So, from the highlighted output above we see that the Raw_Read_Error_Rate indicator for this hard drive is pretty close to the threshold of 16. The SMART metrics really are just “health indicators” following the defined standards (read the wiki article). The health indicator value can range from 0 to 253. For the Raw_read_Error_Rate metric (which measures the physical read success from the disk surface), bigger value is better (apparently 100 is the max with the Hitachi disks at least, most of the other disks were showing around 90-100). So whenever there are media read errors, the metric will drop, the more errors, the more it will drop.
Apparently some of the read errors are inevitable (and detected by various checks like ECC), especially in the high-density disks. The errors will be corrected/worked around, sometimes via ECC, sometimes by a re-read. So, yes, your hard drive performance can get worse as disks age or are about to fail. If the metric ever goes below the defined threshold of 16, the disk apparently (and consistently over some period of time) isn’t working so great, so it should better be replaced.
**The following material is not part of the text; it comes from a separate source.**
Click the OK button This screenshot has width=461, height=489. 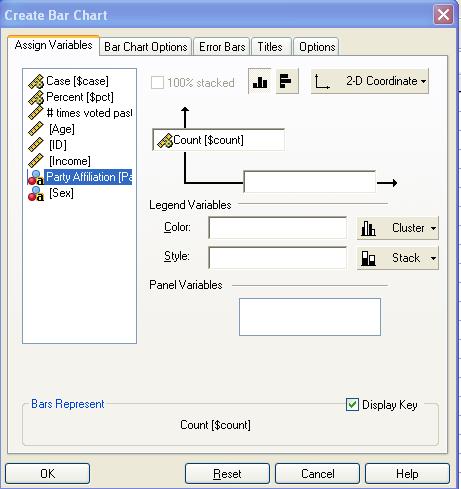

Note that the RAW_VALUE column does not neccesarily show the number of failed reads from the disk platter. It may represent the number of sectors that failed to be read or it may be just a bitmap – or both combined into the low- and high-order bytes of this value. For example, when converting the raw value of 430833663 to hex, we get 0x19ADFFFF. Perhaps the low-order FFFF is some sort of a bitmap and the high 0rder 0x19AD is the number of failed sectors or reads. There’s some more info available about Seagate disks, but in our V2 we have Hitachi ones and I couldn’t find anything about how to decode the RAW_VALUE for their disks. So, we just need to trust that the “normalized” SMART health indicators for the different metrics tell us when there’s a problem.
Even though when I ran the smartctl command, I did not see the actual value (nor the worst value) crossing the threshold, 28 is still pretty close to the threshold 16, considering that normally the indicator should be close to 100. So my guess here is that the indicator actually did cross the threshold, this is when the alert got raised. It’s just that by the time I logged in and ran my diagnostics commands, the disk worked better again. It looks like the “worst” values are not remembered properly by the disks (or it could be that some SMART tool resets these every now and then). Note that we would see SMART alerts with the actual problem metric values in the Linux /var/log/messages file _if _the smartd service were enabled in the Storage Cell Linux OS – but apparently it’s disabled and probably some Oracle’s own daemon in the cell is monitoring that.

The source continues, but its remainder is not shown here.